Extracted records:
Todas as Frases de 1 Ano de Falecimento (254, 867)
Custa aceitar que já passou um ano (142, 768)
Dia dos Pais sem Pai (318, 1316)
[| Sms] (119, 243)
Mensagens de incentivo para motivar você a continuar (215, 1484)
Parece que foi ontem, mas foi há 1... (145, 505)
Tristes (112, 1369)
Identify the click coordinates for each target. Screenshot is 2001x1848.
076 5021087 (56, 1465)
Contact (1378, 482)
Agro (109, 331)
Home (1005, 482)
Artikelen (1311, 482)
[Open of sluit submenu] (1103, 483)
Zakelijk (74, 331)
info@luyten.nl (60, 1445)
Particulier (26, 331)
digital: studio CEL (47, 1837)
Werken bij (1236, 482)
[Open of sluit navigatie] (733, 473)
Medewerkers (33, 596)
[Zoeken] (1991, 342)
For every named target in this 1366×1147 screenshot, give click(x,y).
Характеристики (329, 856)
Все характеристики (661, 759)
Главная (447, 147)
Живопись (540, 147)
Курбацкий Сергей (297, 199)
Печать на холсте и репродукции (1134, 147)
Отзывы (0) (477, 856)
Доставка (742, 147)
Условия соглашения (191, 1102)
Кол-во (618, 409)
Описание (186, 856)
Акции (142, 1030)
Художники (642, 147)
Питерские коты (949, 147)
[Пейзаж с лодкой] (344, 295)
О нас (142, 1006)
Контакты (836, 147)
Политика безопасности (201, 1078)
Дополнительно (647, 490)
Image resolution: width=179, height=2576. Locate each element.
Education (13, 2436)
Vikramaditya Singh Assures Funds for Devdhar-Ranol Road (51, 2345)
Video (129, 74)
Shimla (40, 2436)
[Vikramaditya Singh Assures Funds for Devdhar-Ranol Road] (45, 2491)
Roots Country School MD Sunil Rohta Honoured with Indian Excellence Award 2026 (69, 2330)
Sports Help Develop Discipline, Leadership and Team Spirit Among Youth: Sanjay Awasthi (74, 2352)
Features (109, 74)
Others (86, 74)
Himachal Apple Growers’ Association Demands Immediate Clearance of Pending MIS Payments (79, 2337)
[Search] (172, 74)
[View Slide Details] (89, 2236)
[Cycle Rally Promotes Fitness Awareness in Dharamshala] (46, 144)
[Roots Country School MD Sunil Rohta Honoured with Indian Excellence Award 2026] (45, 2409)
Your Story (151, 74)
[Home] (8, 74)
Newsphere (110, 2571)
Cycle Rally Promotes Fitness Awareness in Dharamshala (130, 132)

* _PROBLEM DESCRIPTION_:
Output nothing but the lines from the one with "Newsphere (110, 2571)" through the last line above, each exactly as it stands.

* _RESPONSE FOR THIS EXERCISE_:
Newsphere (110, 2571)
Cycle Rally Promotes Fitness Awareness in Dharamshala (130, 132)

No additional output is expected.